Zitierter Textauszug
________________

Sie haben also eine Umgebung geschaffen, die perfekt ist.
Ganz genau. Eine Umgebung, die, wie ich schon sagte, sehr nährstoffreich ist und außerdem direkt neben einer Fischzucht liegt. Es ist eine Win-win-Situation, weil die Algen die Fischabfälle zum Wachsen nutzen und gleichzeitig das Wasser reinigen und aufbereiten.

Wer könnte an Ihrem Ansatz interessiert sein?
Wir haben eine sehr nützliche Meeresalgen-Biomasse geschaffen. Ein Unternehmer kann unseren Ansatz nutzen, um die Algen zu kultivieren und bestimmte Komponenten zu verbessern. Wer Nahrungsergänzungsmittel oder Cremes für die Haut herstellen will, die einen hohen Gehalt an Antioxidantien aufweisen, kann unsere Methode ebenfalls nutzen. Wir haben auch jene Moleküle verbessert, die als natürliche UV-Blocker dienen. Man könnte unsere Methode also auch zur Herstellung eines natürlichen Sonnenschutzmittels verwenden.

________________

Bereitgestellte Einträge
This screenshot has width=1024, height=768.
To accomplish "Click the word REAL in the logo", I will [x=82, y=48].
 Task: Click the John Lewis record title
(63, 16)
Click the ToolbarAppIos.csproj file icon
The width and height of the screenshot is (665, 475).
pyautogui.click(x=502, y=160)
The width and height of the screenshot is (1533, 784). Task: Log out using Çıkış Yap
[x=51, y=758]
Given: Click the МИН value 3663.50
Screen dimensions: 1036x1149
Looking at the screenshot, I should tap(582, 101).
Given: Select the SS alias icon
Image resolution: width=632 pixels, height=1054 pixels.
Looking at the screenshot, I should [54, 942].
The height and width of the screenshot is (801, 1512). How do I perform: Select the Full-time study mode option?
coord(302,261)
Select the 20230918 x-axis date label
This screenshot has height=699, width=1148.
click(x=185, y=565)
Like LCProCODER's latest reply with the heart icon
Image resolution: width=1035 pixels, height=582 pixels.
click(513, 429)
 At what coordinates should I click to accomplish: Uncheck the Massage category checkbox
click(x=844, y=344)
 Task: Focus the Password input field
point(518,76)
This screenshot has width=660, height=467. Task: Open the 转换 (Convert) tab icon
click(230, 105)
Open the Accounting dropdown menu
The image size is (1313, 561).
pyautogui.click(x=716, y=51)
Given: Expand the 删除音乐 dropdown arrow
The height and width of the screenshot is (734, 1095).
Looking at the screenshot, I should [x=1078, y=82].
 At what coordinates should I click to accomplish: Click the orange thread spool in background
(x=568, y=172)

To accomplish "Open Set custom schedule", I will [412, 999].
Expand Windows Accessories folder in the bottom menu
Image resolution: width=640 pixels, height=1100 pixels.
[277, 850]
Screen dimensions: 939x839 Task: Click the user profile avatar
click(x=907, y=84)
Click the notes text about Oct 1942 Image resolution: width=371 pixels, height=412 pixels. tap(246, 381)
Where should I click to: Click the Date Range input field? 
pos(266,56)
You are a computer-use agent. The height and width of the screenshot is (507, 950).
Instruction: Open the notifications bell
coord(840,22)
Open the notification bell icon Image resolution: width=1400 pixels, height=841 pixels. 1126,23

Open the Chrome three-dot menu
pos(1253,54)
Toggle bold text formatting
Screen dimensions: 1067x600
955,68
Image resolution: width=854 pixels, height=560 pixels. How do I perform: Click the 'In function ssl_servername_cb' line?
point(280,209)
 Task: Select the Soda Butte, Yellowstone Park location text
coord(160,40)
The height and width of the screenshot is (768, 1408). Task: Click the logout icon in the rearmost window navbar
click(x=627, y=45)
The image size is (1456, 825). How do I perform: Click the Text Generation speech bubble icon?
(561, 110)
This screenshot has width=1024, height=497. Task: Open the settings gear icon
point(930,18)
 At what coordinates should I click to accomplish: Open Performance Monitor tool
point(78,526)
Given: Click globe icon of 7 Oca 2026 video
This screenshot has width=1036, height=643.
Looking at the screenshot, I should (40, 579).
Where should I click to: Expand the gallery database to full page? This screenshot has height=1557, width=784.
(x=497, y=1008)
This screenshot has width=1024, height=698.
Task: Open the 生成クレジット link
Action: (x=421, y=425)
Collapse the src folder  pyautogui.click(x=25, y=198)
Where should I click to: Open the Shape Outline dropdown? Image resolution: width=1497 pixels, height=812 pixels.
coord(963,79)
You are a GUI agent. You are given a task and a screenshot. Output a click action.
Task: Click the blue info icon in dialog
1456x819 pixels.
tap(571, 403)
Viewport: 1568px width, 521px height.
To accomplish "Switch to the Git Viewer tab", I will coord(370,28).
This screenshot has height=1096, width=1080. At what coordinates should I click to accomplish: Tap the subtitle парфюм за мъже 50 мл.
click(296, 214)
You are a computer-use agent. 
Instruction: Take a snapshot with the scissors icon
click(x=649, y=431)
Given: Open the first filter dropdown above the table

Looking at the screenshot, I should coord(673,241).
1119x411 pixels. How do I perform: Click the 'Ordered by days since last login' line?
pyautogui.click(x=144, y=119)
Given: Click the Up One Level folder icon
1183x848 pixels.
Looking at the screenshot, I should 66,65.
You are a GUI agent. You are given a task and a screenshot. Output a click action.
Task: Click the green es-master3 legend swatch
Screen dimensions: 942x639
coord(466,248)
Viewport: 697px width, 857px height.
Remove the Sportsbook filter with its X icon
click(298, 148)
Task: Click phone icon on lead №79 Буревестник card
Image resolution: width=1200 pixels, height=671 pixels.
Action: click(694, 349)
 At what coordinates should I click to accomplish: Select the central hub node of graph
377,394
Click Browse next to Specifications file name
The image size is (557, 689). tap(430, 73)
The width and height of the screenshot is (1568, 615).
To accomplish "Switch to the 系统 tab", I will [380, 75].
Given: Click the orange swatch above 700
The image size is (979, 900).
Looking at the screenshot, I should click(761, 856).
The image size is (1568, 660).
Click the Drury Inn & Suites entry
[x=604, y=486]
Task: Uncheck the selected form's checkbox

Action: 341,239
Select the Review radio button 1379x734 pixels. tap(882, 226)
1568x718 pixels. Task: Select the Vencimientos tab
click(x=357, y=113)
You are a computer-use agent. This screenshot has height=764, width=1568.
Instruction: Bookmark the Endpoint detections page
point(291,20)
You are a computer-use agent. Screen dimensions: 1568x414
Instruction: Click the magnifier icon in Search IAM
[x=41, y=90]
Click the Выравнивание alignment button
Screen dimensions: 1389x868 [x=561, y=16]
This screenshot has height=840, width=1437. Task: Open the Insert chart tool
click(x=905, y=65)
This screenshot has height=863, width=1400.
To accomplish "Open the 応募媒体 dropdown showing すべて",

________________

Arbeitsaufträge
a – Nennen Sie alle Produkte, zu deren Herstellung laut dem Textauszug über die Algenkultivierung die beschriebene Methode genutzt werden kann.
b – Tauschen Sie in den Einträgen „Task“ gegen „Instruction“ aus, und zwar vom Beginn der Einträge bis einschließlich der Zeile mit „Looking at the screenshot, I should tap(582, 101).“. Geben Sie nur diese Zeilen wieder und lassen Sie alles Übrige unverändert.
Der Textauszug und die Einträge stehen in keinem Zusammenhang miteinander.

Erwartete Antworten
a – Nahrungsergänzungsmittel; Cremes für die Haut; ein natürliches Sonnenschutzmittel

b –
This screenshot has width=1024, height=768.
To accomplish "Click the word REAL in the logo", I will [x=82, y=48].
 Instruction: Click the John Lewis record title
(63, 16)
Click the ToolbarAppIos.csproj file icon
The width and height of the screenshot is (665, 475).
pyautogui.click(x=502, y=160)
The width and height of the screenshot is (1533, 784). Instruction: Log out using Çıkış Yap
[x=51, y=758]
Given: Click the МИН value 3663.50
Screen dimensions: 1036x1149
Looking at the screenshot, I should tap(582, 101).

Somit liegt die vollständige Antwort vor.